_Vorliegender Text_
Wie lässt sich der verschwenderische Umgang mit Baumaterial
stoppen? Ein Unternehmen aus dem thüringischen Suhl schlägt den
breiten Einsatz von Geopolymerbeton-Blöcken vor. Das Team von
Polycare mit Hauptsitz im Ortsteil Gehlberg erschließt einerseits
Sekundärrohstoffe als Materialquellen und entwickelt andererseits
ein kreislauffähiges Bausystem.
Gallerie
Seit rund zehn Jahren ist Polycare aktiv, bisher vor allem im
südlichen Afrika. In Namibia etwa hat das Unternehmen 2018 seine
erste Produktionslinie aufgebaut und gemeinsam mit lokalen Akteuren
bereits einige Gebäude aus Polymerbeton errichtet, darunter Wohnhäuser und
eine Kirche. Auch in Europa stehen die ersten Polyblock-Bauten,
darunter das Gartenhaus des Domaine de Boisbuchet in
Frankreich, ein Arbeitsraum auf dem Firmencampus in Gehlberg und
ein temporäres Gemeindezentrum in der Grafschaft Ahrtal.

Einträge der Sammlung
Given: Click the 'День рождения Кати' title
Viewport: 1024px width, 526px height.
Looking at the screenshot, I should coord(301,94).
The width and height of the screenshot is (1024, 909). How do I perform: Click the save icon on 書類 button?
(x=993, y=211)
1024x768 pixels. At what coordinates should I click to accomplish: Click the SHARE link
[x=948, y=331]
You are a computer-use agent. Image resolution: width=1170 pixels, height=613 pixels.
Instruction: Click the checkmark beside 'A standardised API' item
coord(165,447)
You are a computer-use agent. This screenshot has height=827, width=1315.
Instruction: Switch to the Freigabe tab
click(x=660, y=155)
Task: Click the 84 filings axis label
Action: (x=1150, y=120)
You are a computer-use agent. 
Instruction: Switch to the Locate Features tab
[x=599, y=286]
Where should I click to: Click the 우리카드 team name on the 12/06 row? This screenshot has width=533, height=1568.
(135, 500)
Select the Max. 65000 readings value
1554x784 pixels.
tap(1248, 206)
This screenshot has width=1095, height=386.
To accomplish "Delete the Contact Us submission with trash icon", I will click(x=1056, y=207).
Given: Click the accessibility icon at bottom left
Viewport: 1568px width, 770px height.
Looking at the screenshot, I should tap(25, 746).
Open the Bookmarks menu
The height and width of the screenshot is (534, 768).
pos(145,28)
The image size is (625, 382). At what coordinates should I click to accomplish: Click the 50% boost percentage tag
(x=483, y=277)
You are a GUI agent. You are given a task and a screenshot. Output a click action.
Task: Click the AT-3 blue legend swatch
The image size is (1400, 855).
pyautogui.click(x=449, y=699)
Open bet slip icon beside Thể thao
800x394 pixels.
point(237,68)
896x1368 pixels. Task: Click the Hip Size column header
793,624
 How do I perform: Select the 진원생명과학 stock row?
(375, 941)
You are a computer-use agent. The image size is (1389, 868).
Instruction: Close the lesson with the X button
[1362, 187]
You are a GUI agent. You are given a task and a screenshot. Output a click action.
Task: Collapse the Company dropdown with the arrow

_Aufgabe_
Gib aus dem Text über Polycare den Abschnitt wortgetreu wieder, der bei den Worten „Wie lässt sich“ beginnt und nach den Worten „ein kreislauffähiges Bausystem.“ endet. Die Auflistung stammt aus einer anderen Quelle.

_Lösung_
Wie lässt sich der verschwenderische Umgang mit Baumaterial
stoppen? Ein Unternehmen aus dem thüringischen Suhl schlägt den
breiten Einsatz von Geopolymerbeton-Blöcken vor. Das Team von
Polycare mit Hauptsitz im Ortsteil Gehlberg erschließt einerseits
Sekundärrohstoffe als Materialquellen und entwickelt andererseits
ein kreislauffähiges Bausystem.